• **TASK INSTRUCTIONS**: Given the records underneath, please repeat exactly the lines from the line with "This screenshot has height=750, width=1200." through the line with "Given: Click the", passing over any picture.

Saved data entries
- - - - - - -

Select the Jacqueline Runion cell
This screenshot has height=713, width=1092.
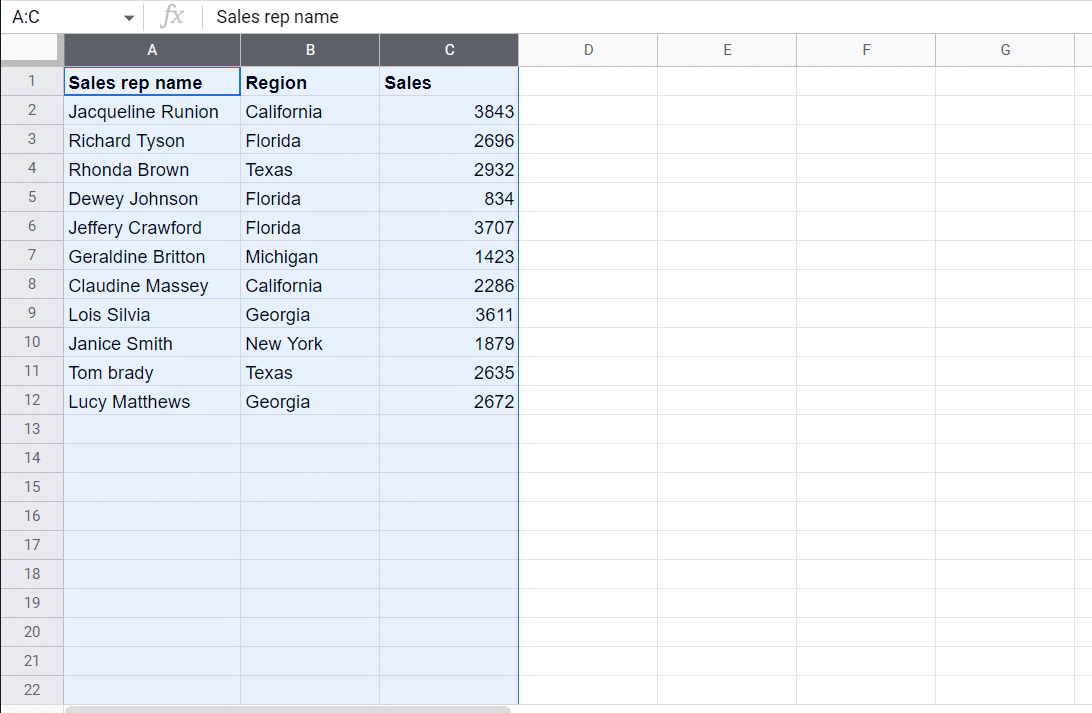click(x=152, y=112)
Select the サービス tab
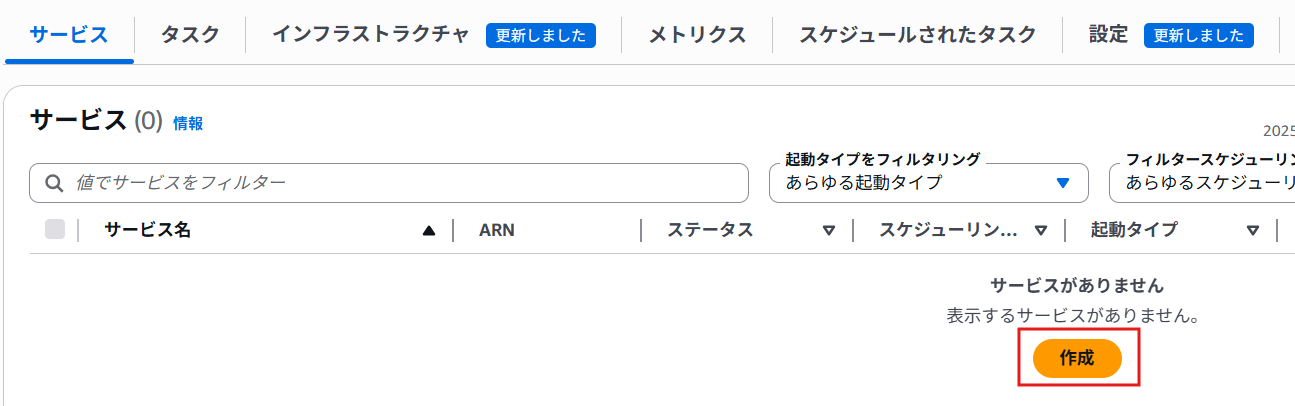This screenshot has height=406, width=1295. [x=69, y=35]
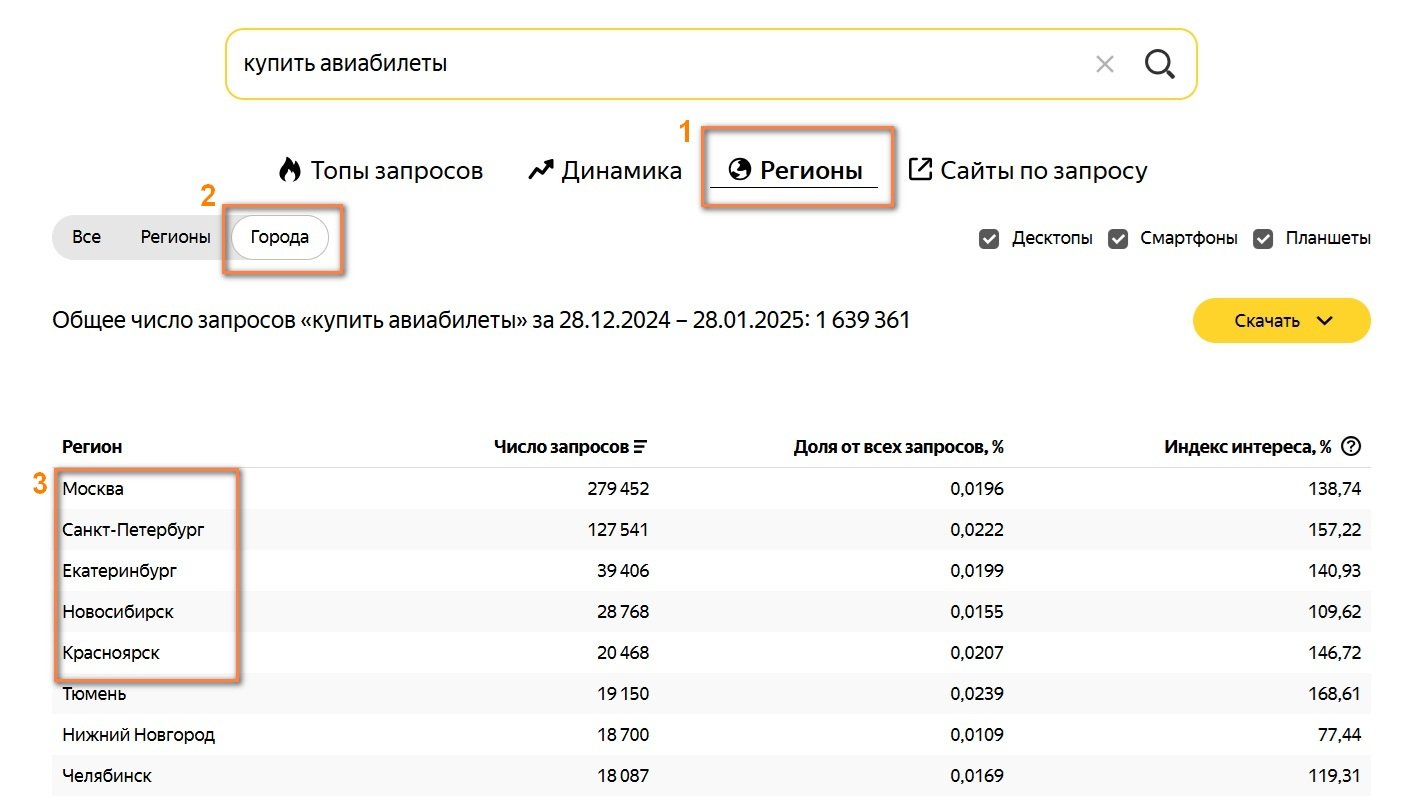Click the globe icon for Регионы
1418x798 pixels.
[740, 170]
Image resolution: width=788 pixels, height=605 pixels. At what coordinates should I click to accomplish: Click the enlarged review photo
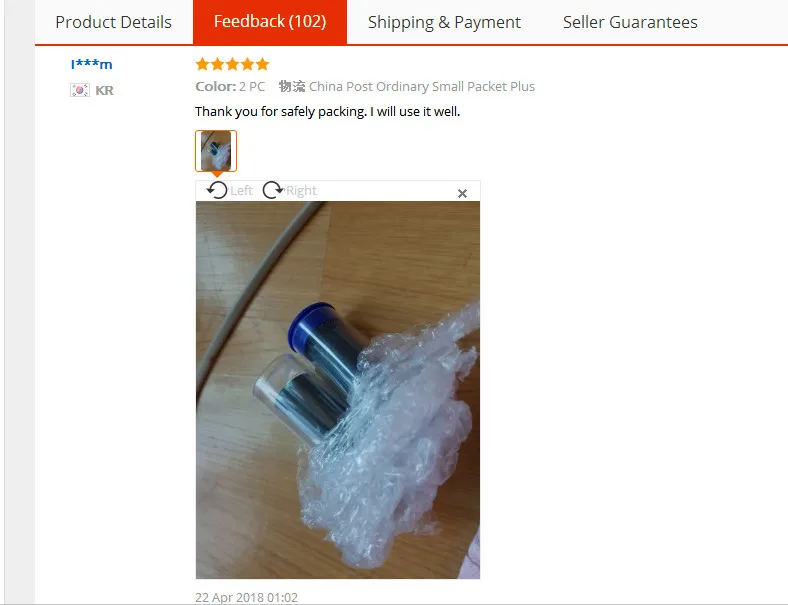pos(338,390)
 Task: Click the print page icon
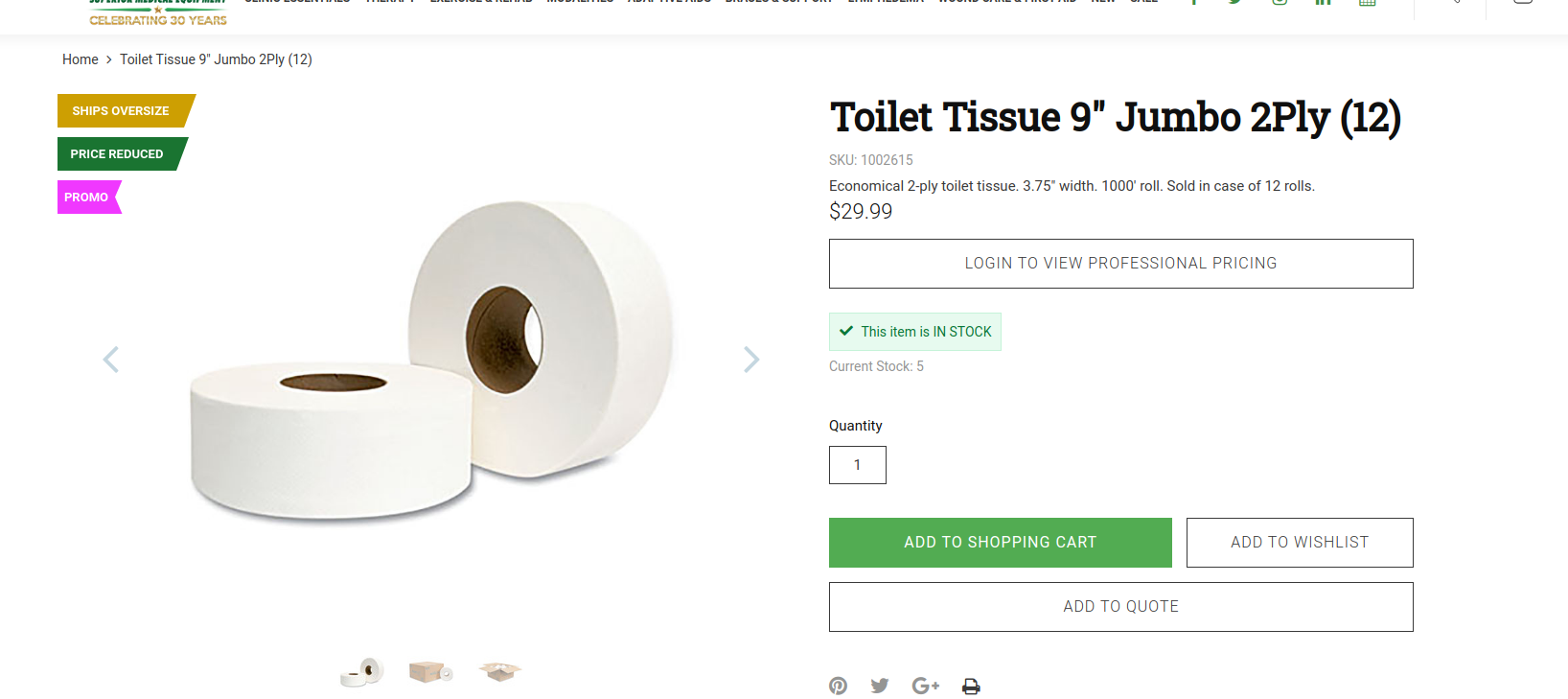click(x=971, y=687)
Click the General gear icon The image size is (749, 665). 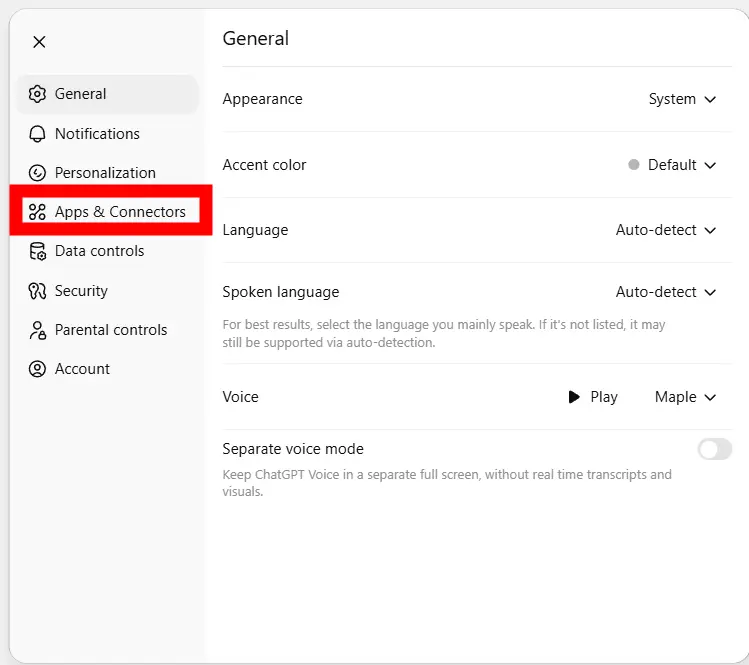point(37,94)
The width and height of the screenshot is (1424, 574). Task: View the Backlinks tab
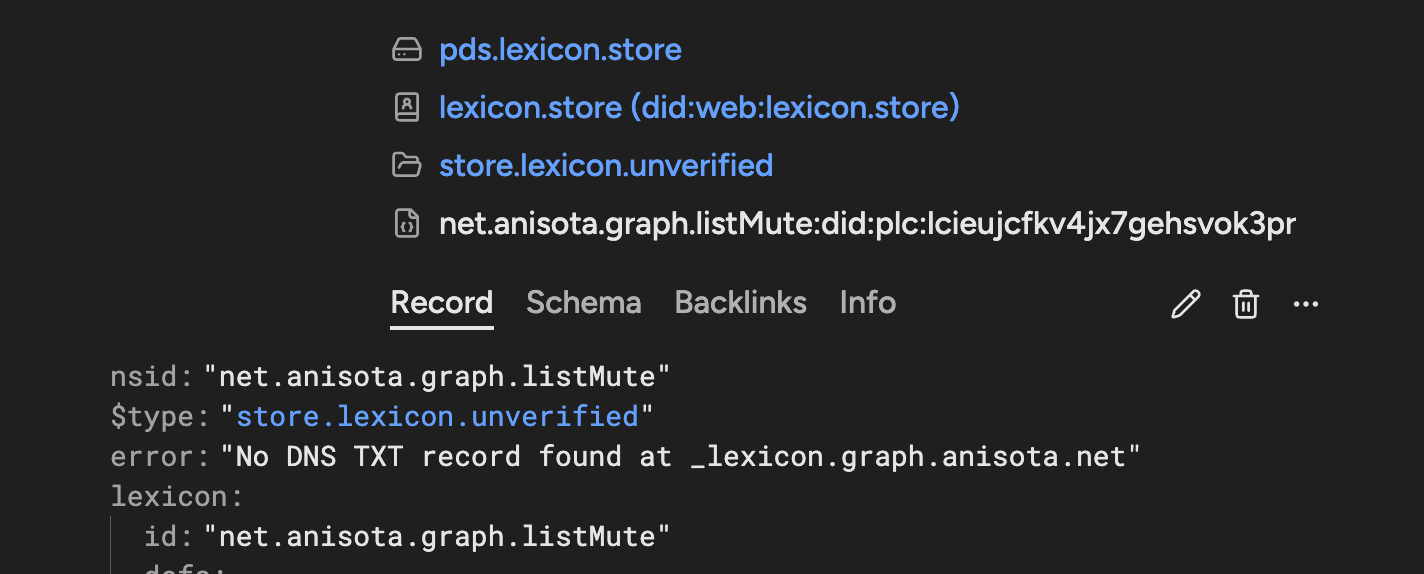point(740,303)
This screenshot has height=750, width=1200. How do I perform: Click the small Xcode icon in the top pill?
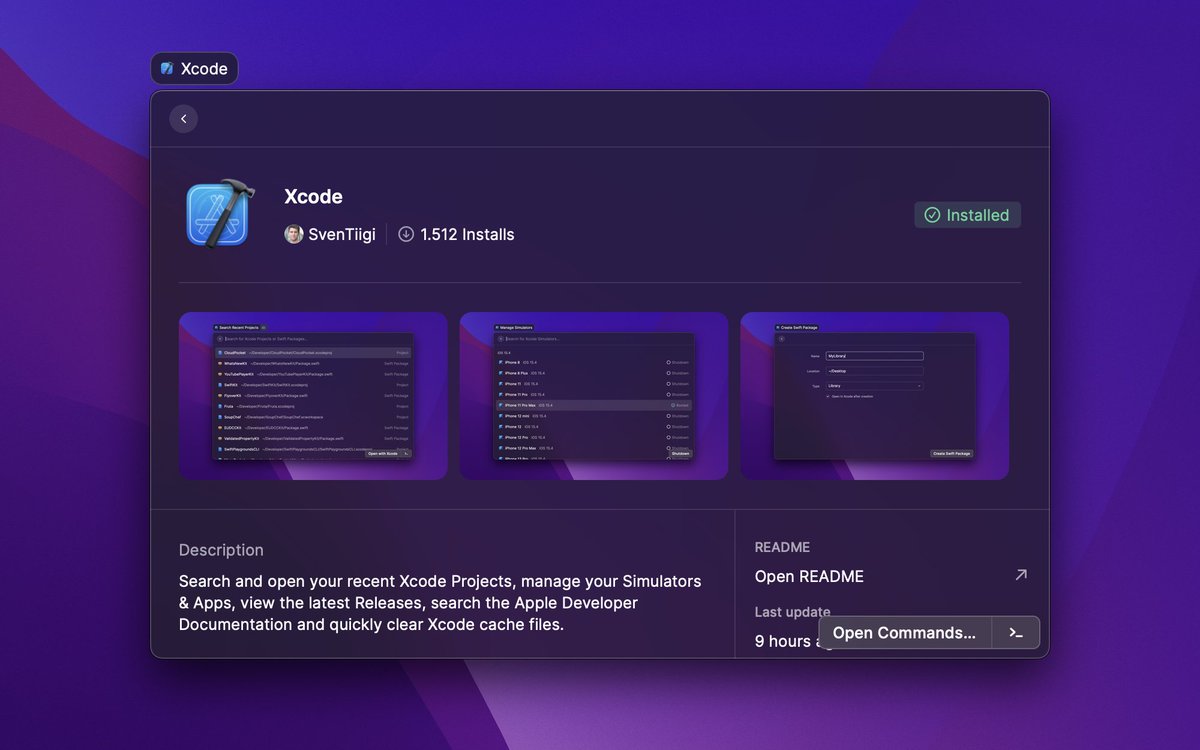tap(166, 68)
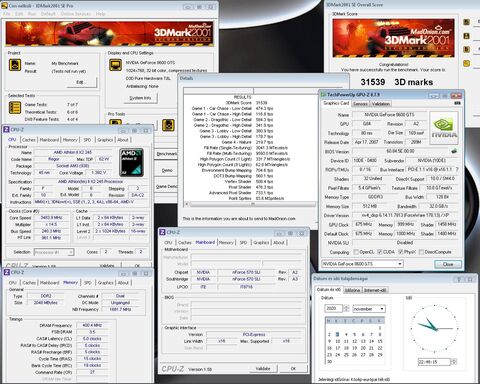Open the Caches tab in top CPU-Z

(29, 140)
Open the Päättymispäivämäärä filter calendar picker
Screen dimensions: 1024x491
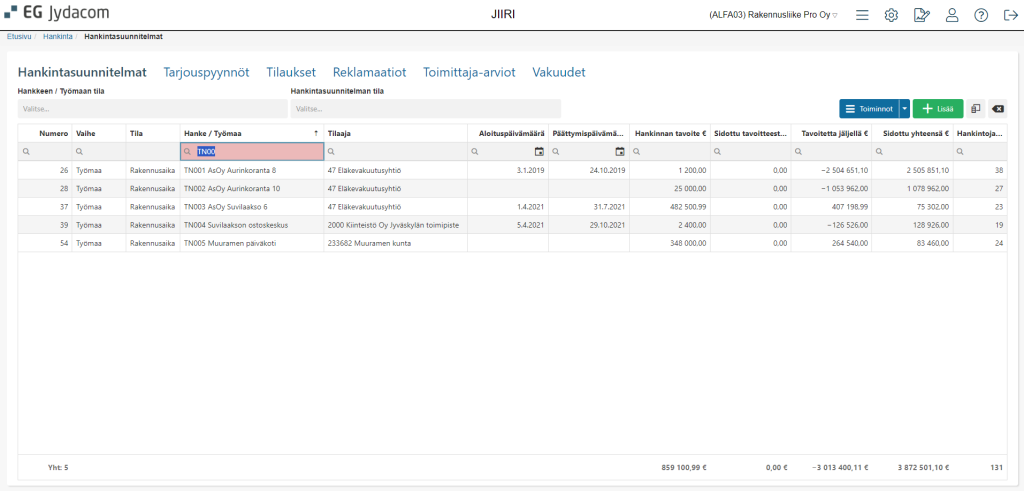tap(620, 151)
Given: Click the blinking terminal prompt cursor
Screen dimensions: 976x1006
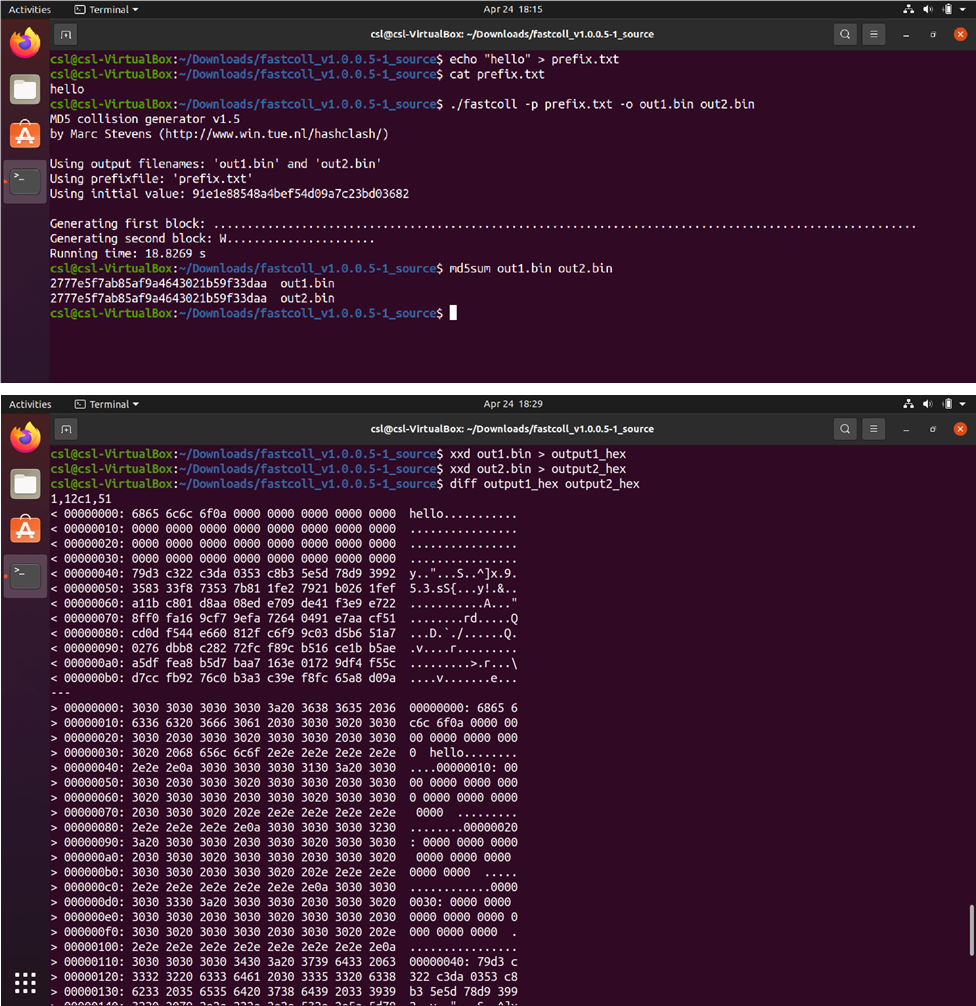Looking at the screenshot, I should pos(454,313).
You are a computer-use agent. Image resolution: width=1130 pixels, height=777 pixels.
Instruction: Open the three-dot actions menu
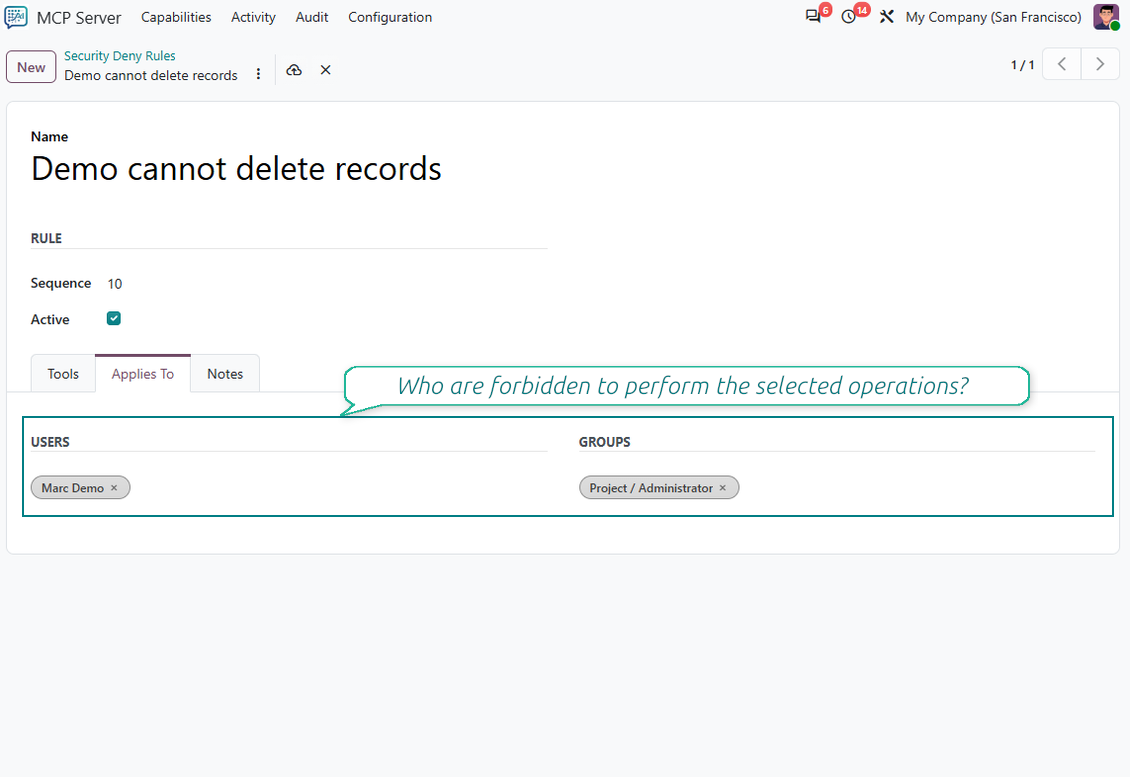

- - - - - - -

• **ANSWER FOR THIS EXERCISE**:
This screenshot has height=750, width=1200. How do I perform: Click the small Xcode icon in the top pill?
tap(166, 68)
Open the Caches tab in top CPU-Z

(29, 140)
Open the Päättymispäivämäärä filter calendar picker
Screen dimensions: 1024x491
tap(620, 151)
Given: Click the blinking terminal prompt cursor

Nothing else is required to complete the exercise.